**OBJECTIVE:** Please rewrite the part of the records that opens with the line containing "click on Metadata." and closes with the line containing "Looking at the image, I should click on (1028, 88).", replacing "Metadata" with "Properties" and leaving everything else unchanged.

**DATA ROWS:**
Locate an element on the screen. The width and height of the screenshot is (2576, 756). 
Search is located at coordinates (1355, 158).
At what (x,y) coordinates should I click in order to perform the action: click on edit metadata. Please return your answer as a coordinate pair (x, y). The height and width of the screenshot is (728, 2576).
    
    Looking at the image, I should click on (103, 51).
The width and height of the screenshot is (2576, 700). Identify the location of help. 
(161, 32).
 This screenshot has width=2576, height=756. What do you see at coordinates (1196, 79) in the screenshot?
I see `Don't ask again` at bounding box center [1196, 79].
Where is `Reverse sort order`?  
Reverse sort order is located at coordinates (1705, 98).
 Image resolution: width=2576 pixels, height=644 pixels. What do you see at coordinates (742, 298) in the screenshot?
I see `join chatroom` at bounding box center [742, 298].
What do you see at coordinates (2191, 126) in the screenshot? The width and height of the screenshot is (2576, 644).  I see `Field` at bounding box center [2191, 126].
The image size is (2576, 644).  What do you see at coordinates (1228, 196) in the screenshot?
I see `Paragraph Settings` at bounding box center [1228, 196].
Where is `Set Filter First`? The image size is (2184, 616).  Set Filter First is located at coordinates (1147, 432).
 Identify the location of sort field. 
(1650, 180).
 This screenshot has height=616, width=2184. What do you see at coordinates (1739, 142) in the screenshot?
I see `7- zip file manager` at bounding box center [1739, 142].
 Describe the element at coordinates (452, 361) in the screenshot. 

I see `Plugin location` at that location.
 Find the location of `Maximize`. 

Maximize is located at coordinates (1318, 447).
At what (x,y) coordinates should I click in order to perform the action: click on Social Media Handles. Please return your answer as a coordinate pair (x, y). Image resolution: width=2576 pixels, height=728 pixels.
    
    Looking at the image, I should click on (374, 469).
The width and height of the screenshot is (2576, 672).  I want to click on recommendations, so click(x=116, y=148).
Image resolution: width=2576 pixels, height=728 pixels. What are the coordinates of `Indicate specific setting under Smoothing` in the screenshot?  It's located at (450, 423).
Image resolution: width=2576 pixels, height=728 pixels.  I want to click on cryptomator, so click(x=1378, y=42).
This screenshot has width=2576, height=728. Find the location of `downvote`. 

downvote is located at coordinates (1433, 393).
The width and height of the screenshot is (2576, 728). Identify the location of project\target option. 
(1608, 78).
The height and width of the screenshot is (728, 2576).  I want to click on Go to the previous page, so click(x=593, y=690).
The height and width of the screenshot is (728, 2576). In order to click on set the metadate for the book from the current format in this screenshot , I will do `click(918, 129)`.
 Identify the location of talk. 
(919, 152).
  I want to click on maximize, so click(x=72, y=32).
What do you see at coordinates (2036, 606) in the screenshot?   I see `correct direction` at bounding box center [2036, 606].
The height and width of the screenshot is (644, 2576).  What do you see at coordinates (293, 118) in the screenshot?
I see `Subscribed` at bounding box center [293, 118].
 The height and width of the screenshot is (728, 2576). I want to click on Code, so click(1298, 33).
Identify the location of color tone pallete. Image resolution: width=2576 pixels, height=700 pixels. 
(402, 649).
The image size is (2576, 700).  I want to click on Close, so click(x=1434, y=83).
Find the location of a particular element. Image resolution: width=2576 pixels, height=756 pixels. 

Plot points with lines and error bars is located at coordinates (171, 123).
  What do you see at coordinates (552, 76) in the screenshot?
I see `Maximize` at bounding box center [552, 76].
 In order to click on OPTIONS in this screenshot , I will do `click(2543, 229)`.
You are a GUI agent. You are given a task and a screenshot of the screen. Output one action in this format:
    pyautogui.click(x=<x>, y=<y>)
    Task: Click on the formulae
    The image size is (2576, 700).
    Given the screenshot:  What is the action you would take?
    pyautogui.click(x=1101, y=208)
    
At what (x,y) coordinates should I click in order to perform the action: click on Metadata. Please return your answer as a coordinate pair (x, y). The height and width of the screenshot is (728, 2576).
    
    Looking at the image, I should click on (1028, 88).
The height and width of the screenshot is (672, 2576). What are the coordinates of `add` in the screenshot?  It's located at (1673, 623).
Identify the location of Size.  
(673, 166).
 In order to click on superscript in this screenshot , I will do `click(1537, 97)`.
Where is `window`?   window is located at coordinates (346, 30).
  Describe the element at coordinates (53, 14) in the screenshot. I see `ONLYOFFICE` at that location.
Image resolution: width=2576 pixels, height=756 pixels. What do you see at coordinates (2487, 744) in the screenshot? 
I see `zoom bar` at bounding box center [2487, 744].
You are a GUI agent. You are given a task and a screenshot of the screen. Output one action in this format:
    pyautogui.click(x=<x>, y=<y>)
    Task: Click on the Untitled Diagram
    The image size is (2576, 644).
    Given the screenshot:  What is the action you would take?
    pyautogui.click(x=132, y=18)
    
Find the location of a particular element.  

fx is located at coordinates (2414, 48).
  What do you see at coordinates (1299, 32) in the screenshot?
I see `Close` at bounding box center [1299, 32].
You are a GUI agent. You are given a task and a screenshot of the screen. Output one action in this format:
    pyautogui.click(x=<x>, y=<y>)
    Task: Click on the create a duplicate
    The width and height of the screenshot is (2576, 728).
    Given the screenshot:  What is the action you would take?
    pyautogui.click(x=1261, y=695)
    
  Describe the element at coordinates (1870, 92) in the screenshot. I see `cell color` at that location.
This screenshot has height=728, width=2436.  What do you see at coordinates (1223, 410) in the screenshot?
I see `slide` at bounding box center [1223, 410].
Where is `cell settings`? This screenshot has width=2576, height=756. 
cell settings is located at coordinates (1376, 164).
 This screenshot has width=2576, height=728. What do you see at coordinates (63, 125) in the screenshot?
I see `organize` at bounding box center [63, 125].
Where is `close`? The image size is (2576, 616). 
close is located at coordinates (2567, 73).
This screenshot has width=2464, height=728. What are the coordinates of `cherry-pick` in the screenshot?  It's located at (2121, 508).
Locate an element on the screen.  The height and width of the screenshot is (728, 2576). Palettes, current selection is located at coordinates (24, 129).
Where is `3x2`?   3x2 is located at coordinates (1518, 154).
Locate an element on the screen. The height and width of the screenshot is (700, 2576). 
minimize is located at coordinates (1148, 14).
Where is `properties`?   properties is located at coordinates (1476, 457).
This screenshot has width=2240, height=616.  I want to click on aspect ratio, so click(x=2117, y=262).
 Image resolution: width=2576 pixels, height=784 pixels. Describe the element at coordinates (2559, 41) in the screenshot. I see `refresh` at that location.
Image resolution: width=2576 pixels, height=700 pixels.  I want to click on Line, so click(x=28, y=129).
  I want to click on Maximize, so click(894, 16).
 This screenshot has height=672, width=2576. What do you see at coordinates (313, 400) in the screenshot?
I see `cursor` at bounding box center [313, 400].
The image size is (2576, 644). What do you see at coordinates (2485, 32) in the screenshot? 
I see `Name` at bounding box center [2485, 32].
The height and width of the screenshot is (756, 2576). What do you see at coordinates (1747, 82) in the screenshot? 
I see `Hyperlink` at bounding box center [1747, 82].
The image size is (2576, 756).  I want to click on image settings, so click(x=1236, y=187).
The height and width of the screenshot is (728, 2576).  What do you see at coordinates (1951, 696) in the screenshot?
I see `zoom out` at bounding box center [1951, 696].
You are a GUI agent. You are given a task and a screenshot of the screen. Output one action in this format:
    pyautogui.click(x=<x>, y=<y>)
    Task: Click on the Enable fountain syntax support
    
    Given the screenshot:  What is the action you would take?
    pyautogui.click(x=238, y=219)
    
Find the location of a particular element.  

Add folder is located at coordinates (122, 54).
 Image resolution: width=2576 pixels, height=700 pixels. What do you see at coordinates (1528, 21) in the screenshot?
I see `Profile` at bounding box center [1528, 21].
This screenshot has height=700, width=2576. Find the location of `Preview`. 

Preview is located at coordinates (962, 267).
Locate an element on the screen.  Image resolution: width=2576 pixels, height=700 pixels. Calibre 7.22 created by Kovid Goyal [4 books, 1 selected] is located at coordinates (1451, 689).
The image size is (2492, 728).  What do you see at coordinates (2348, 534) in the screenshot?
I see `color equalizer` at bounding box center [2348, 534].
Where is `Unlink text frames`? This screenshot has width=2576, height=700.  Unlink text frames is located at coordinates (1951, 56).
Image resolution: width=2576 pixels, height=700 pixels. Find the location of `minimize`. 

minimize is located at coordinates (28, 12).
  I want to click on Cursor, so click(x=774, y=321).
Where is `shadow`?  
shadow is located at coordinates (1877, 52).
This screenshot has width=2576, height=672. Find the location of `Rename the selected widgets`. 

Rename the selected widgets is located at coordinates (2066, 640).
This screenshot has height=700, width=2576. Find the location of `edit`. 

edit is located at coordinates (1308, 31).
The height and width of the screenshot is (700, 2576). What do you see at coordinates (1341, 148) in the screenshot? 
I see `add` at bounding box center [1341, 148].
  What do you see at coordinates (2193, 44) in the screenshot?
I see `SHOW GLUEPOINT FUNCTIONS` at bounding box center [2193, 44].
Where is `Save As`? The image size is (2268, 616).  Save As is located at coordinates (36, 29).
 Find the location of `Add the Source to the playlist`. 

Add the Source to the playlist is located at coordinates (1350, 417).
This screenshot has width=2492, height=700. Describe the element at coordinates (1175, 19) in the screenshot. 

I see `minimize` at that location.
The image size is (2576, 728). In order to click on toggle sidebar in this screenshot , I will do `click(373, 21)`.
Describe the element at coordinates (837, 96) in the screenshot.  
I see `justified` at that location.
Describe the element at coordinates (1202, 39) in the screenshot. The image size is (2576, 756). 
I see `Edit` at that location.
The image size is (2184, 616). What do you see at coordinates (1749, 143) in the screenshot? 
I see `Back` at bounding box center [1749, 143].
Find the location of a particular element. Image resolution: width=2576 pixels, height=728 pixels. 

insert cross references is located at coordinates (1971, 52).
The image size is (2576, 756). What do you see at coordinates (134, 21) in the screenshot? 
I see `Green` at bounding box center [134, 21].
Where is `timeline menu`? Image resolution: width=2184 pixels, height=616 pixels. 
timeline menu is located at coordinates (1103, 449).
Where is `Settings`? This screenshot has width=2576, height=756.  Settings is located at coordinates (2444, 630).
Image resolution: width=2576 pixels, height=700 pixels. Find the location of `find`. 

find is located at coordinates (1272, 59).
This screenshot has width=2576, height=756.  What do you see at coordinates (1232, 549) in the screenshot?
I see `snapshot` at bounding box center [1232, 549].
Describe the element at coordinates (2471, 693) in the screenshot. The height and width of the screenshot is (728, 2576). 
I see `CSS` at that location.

**CORRECT OUTPUT:**
At what (x,y) coordinates should I click in order to perform the action: click on Properties. Please return your answer as a coordinate pair (x, y). The height and width of the screenshot is (728, 2576).
    
    Looking at the image, I should click on (1028, 88).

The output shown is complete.